Stephen Spinazzola: There are two types of DLC in the market today. Emersion and cold plate cooling. The cooling of the emersion uses large tanks of a fluid did not drive with the servers placed vertically and completely emerged in the liquid.
The heat generated by the servers is transferred to the fluid and then transferred to the cold water system of the buildings with a closed circuit heat exchanger. Emersion tanks occupy less space but require configured servers for this type of cooling.
Cold plated cooling uses a heat dissipator attached to the lower part of the chips pile that transfers the chip battery energy to a fluid that is had throughout the cabinet. The fluid is launched at an end of the cooling distribution unit of the row (CDU) that transfers the energy to the cold water system of the building.
The CDU contains a heat exchanger to transfer energy and 2N pumps on the secondary side of the heat exchanger to guarantee a continuous flow of fluid to the servers. Cold plaque cooling is effective for server cooling, but requires a large number of fluid pipe connectors that disconnection leakage stop technology should have.
Air cooling is the technique proven for cooling data centers, which has existed for decades; However, it is inefficient for high density racks needed to cool the AI data centers.

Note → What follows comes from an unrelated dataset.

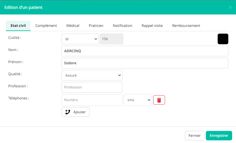Screen dimensions: 236x143
Task: Expand the Qualité dropdown showing Assuré
Action: [x=92, y=75]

As the loads increase, it becomes more difficult failure proof using CFD modeling.
You are presenting a different refrigerator, how does it work and what are the current challenges for adoption?
Stephen Spinazzola: Our hybrid pending hybrid/adiabatic breeding (HDAC) slope design solution exclusively provides two single -circuit cooling fluid temperatures, allowing a higher temperature fluid to cool DLC servers and a lower temperature fluid for conventional air cooling.
Because HDAC simultaneously uses 90 percent less water than a cooling cooling tower system and 50 percent less energy than an air -cooled coolers system, we have managed to obtain the greatest effectiveness of energy use (PUE) up to approximately 1.1 annualized for the type of hyperscala data center that is needed to process AI. Typical AI data centers produce a PU that varies from 1.2 to 1.4.
With the lower PUE, HDAC provides an approximate IT power of 12% more usable from the same utility feed feed size. The economic and environmental benefits are significant. With a system that provides an economic and environmental benefit, HDAC only requires “a sip of water.”
The challenge to adoption is simple: nobody wants to go first.